Le procès rassemble trois ténors du barreau devenus célèbres à la suite de l’affaire d’Outreau : E. Dupont-Moretti qui deviendra plus tard ministre de la Justice, Hubert Delarue et Franck Berthon. Au cours de ce procès sont employées les expressions « inceste heureux » et « inceste consenti« , aprés la rétractation des deux victimes qui se trouvent sous emprise du père incesteur. En adhérant pleinement au discours sur l’inceste consenti de Mr Mannechez épaulé de ses filles, fils et épouse, les trois avocats y apportent leurs poids d’hommes de loi, leur légitimité de notables, prennent le parti moral de nier la réalité de l’inceste et de renforcer l’ordre social établi. En s’appuyant sur l’oeuvre de Dorothée Dussy, Le berceau des dominations, Julien Mucchielli démontre que cette affaire est l’exemple même d’une société qui favorise la perpétuation de « l’ordre social incestueux ». Ce procès se transforme en pièce de théâtre de l’absurde : un inceste consenti n’existe pas, l’inceste est en soi violence et négation de l’être. Dans ce procès, les victimes plaident pour leur bourreau et les avocats réalisent le tour de force de défendre à la fois les victimes et l’accusé! Les avocats se livrent à un grand spectacle de magie dans lequel ils parviennent à faire admettre l’impossible: la relation incestuelle est librement consentie. Le verdict est un acquittement déguisé qui n’est autre qu’une validation du schéma incestuel: « D.Mannechez est officiellement libre de vivre avec sa fille pour le viol de laquelle il vient d’être condamné« .

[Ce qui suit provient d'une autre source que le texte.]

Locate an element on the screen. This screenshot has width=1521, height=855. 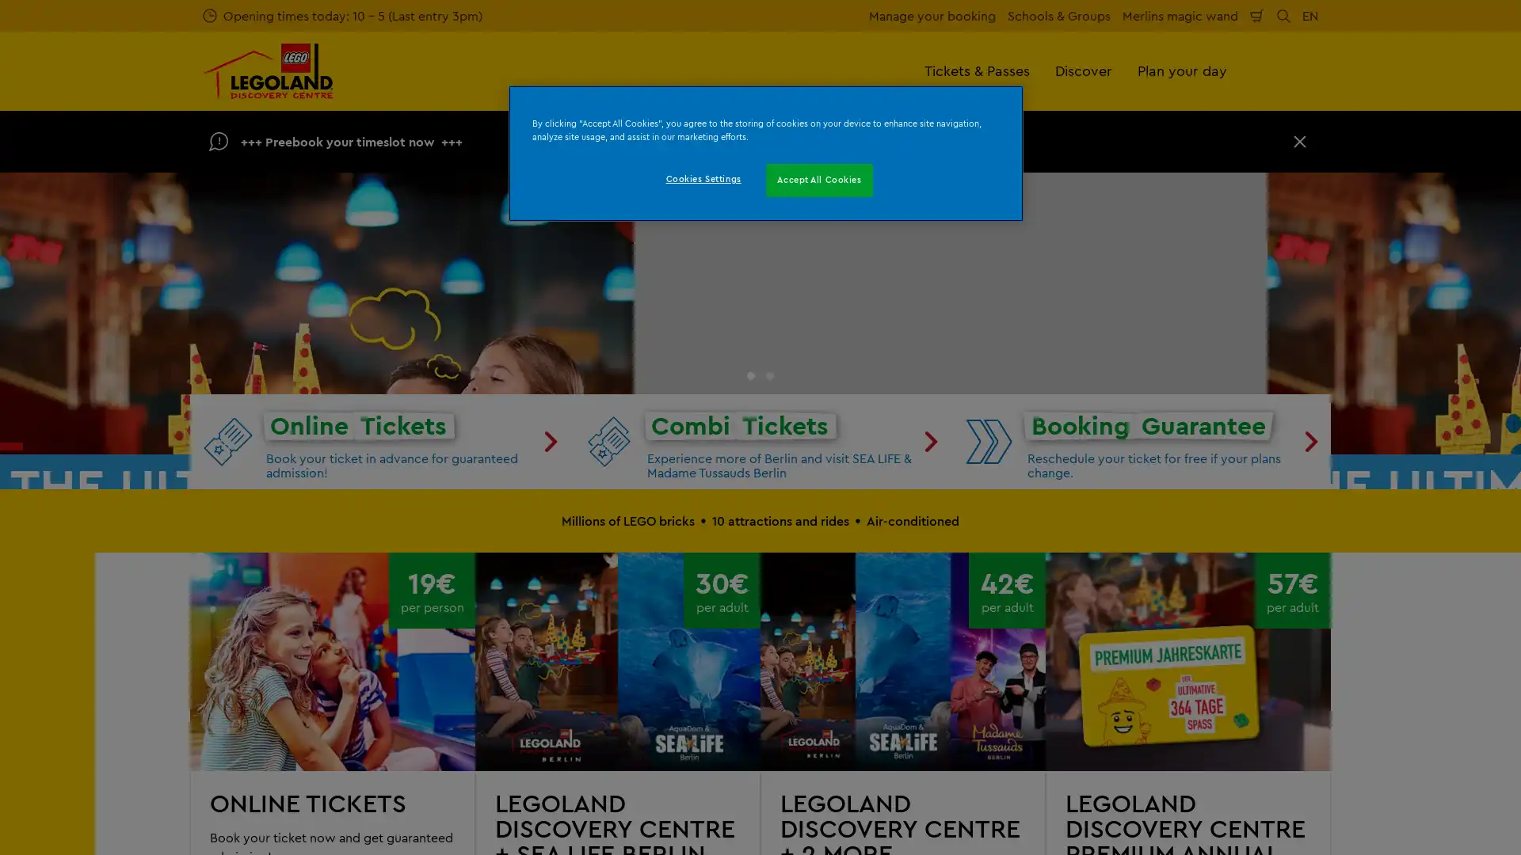
EN Languages is located at coordinates (1310, 15).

J’imagine que ces trois avocats sont nés dans une structure patriarcale impitoyable pour adhérer à ce cas de figure : un père qui met son épouse de côté pour s’installer en couple avec sa propre fille et lui faire un enfant! Il n’y a pas que ces trois avocats en cause : éducateurs, gendarmes, système judiciaire (une juge perspicace qui s’intéressait à l’affaire ne sera pas remplacée durant un congès maternité de dix-huit mois…). Denis Mannechez, en grand maitre des illusions prend tous les droits, outrepasse le contrôle judiciaire qui lui impose l’éloignement d’avec sa fille pour reprendre sa vie « maritale » avec elle, et bafoue la justice qui « renonce à se faire respecter« . Autour de ce cas d’emprise incestuelle, des gens savaient ou se doutaient mais ont préféré fermer les yeux : « on le savait sans le savoir« . Car savoir impose un engagement auquel on se dérobe. Au delà du fiasco judiciaire effarant autour duquel on se questionne une nouvelle fois sur la place de l’enfant dans notre société, la responsabilité collective est en cause dans cette affaire qui rassemble « un auteur, des complices et une structure sociale permissive« . Il n’y a pas d’accusation dans ce livre, mais un simple constat. Je reprends la conclusion choc de l’auteur destinée à éveiller les consciences : « Denis Mannechez, c’est nous« , et vous invite à lire ce livre édifiant.